* **Provided text**
--
Just testing the two small programs,

#include <thread>

int main()
{
    for (int i = 0; i < 10000000; i++)
    {
        std::this_thread::yield();
    }

    return 0;
}

and:

#include <thread>
#include <chrono>

int main()
{
    using namespace std::literals;

    for (int i = 0; i < 10000000; i++)
    {
        std::this_thread::sleep_for(0s);
    }

    return 0;
}

I get the respective timings on my system (Ubuntu 22.04 LTS, kernel version 5.19.0-43-generic),

./a.out  0,33s user 1,36s system 99% cpu 1,687 total

and:

./a.out  0,14s user 0,00s system 99% cpu 0,148 total

Why is std::this_thread::yield() 10x slower than std::this_thread::sleep_for(0s) ?

N.B. Timing is similar between g++ and clang++.

edit: As pointed out in the answer this is an optimization of the STL implementation, calling sleep(0) is in fact 300x slower (50us vs 150ns).

like image 915
matovitch Avatar asked Sep 17 '25 12:09

matovitch


1 Answers

Taking a quick look at the source for this_thread::sleep_for

template<typename _Rep, typename _Period>
inline void
sleep_for(const chrono::duration<_Rep, _Period>& __rtime)
--
* **Stored rows**
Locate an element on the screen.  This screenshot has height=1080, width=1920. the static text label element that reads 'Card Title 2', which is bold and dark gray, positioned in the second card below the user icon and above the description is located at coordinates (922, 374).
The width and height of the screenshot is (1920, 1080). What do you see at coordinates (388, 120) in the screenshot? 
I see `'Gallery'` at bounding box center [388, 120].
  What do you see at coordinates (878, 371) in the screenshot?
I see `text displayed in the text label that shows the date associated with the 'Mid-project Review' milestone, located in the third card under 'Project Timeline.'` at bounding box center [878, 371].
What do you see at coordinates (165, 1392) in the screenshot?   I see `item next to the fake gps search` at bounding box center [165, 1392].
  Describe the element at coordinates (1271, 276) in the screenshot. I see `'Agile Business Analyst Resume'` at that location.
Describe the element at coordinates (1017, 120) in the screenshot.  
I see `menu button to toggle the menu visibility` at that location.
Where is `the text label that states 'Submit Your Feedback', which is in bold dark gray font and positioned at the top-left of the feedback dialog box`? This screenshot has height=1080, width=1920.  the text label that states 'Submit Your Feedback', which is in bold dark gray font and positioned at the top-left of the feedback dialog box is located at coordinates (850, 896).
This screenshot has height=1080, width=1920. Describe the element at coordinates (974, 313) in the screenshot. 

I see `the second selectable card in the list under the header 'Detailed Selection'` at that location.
--
* **Problems and tasks**
• A. In the yield versus sleep_for post, what operating system and kernel version were the timings measured on?
• B. Extend the yield versus sleep_for post, picking up right after its final line of source code.

* **Results for the exercise**
• A. Ubuntu 22.04 LTS, kernel version 5.19.0-43-generic.

• B.
{
    if (__rtime <= __rtime.zero())
      return;
    ...

So sleep_for(0s) does nothing, in fact your test program uses 0.0s of system time, basically an empty loop that runs entirely in user space (in fact I suspect that if you compile with optimizations, it will be completely removed)

On the other hand, yield calls* sched_yield which in turns will call schedule() in kernel space, thus at least executing some logic to check if there is another thread to schedule.

I believe that your 0.33s of user space time is basically syscall overhead.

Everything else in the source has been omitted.